On June 13, 2016, the American Medical Association (AMA) at its annual meeting approved new ethical guidelines for physicians providing telemedicine services, which will be incorporated in the full publication of the AMA Code of Medical Ethics this fall. Although the ethical guidelines do not place legal limitations on the provision of telemedicine for any individual physician or State, they are designed to guide a physician in his or her practice. Allegations of any violations of the Code of Medical Ethics, after a disciplinary hearing, could ultimately result in suspension or revocation of a physician’s AMA membership. Individual State agencies are responsible for issuing licenses and enforcing State law governing the practice of medicine, including ramifications of unethical behavior.
Although not publicly released, the reference committee’s recommendations seem to present a dichotomy between “promoting initiatives that will help make needed technology more readily available to all patients who want to use telemedicine services,” as the AMA states in its official release, and ensuring that “physicians have access to the relevant information they need to make well-grounded recommendations for each patient,” as described by Jack Resneck, M.D., an AMA Board Member.
Importantly, the AMA’s ethical guidelines provide that a physician providing clinical services through telemedicine should:
Recognize the limitations of the relevant technologies and take appropriate steps to overcome those limitations. Physicians must ensure that they have the information they need to make well-grounded clinical recommendations when they cannot personally conduct a physician examination, such as by having another health care professional at the patient’s site conduct the exam or obtaining vital information through remote technologies. CEJA Rep.1-A-16, Page 2, Lines 27-32.

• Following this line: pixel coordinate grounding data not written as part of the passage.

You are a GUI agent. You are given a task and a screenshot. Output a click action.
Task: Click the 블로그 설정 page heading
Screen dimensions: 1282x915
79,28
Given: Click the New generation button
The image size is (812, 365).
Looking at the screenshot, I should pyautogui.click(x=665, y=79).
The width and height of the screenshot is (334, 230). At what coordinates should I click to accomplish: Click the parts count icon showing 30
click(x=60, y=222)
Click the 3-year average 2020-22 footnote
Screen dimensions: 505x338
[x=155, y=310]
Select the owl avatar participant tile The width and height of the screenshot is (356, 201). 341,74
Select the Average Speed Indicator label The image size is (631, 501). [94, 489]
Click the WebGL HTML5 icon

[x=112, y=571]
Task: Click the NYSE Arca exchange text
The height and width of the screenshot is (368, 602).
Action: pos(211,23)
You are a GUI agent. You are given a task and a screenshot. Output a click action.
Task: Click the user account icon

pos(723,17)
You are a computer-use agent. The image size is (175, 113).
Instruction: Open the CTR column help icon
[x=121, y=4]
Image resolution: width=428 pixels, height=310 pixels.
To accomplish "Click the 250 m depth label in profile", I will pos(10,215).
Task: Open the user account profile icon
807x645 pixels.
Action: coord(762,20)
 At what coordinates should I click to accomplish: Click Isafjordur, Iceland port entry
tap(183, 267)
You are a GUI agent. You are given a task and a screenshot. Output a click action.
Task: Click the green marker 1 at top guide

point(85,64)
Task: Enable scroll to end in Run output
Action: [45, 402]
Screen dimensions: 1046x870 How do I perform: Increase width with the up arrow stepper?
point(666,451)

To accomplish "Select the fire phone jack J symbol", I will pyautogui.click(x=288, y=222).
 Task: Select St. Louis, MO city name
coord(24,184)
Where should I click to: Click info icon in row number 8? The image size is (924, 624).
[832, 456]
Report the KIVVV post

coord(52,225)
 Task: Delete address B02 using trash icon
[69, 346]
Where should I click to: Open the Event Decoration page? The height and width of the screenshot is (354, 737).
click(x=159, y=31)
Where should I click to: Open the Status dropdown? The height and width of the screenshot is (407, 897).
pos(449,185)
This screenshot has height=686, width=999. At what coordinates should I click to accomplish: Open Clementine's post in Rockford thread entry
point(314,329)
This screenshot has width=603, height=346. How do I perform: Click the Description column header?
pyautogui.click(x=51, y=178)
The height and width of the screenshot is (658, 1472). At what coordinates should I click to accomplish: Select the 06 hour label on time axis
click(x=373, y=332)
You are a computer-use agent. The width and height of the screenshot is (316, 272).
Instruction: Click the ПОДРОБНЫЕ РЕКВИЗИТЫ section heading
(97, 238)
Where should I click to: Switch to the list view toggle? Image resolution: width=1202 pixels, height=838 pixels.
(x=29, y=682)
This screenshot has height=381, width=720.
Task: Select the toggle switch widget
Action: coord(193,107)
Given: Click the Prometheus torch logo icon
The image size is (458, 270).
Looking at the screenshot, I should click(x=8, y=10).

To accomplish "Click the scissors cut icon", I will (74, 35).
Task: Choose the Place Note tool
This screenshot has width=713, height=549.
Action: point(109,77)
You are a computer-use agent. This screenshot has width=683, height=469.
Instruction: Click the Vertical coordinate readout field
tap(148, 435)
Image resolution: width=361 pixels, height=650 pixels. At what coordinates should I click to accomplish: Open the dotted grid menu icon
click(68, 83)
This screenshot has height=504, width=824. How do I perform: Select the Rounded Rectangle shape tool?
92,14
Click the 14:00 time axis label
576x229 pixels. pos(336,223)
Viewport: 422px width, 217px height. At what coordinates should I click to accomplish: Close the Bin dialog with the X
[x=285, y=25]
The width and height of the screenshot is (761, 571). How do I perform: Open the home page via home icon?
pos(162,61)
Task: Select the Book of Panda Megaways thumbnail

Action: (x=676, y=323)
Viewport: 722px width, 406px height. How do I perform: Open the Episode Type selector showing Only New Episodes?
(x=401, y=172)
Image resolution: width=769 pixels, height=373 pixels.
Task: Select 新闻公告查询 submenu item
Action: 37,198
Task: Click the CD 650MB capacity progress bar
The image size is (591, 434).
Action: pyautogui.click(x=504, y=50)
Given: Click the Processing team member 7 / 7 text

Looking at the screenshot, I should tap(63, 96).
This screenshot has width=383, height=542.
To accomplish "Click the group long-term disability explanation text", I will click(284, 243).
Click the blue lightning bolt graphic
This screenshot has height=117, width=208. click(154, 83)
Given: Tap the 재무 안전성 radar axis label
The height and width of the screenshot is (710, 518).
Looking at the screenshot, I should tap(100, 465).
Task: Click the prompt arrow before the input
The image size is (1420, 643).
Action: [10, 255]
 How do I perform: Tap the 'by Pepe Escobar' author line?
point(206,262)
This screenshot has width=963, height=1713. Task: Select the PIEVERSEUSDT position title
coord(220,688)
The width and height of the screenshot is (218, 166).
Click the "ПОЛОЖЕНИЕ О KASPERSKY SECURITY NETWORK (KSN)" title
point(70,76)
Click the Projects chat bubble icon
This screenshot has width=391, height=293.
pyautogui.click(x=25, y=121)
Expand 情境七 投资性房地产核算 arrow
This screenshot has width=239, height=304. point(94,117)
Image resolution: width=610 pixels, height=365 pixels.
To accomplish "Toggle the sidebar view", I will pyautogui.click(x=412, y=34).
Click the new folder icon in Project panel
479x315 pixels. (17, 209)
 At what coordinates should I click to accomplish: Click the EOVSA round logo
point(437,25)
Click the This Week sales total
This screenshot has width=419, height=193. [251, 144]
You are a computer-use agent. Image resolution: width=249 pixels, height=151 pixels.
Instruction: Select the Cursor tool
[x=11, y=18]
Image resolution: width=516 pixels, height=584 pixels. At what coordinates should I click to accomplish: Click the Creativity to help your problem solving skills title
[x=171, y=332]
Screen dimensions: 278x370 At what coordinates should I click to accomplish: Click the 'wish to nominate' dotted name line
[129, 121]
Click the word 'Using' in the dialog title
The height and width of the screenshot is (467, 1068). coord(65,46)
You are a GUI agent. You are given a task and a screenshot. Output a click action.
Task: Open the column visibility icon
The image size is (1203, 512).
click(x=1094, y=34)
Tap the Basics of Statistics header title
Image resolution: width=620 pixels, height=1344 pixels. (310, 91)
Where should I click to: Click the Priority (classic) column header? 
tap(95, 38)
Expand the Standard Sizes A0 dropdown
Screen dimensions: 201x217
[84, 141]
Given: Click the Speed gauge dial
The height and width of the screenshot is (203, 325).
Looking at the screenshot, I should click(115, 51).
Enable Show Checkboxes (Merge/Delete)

The AMA ethical guidelines generally mirror the requirements published by CMS and The Joint Commission. The guidelines advise physicians to:
- Inform users of the limitations of the telemedicine relationship;
- Arrange for follow-up care;
- Encourage those patients with primary care physicians to inform their primary care physician of the telehealth consultation;
- Be proficient in the use of the relevant technologies;
- Be prudent in carrying out a diagnostic evaluation of prescribing medication (establish the patient’s identity, confirm telemedicine is appropriate for the situation, evaluate the indication, appropriateness, and safety of any prescription, and document the evaluation and prescription, if applicable);
- Tailor the informed consent to ensure patients understand how telemedicine technologies will be used, limitations of the technology, credentials of health care professionals, and patient expectations during the evaluation;
- Inform patients of any conflicts with regard to ownership or investment in a given telemedicine company or technology; and
- Take steps to promote continuity of care and provide information to a primary care provider, if applicable.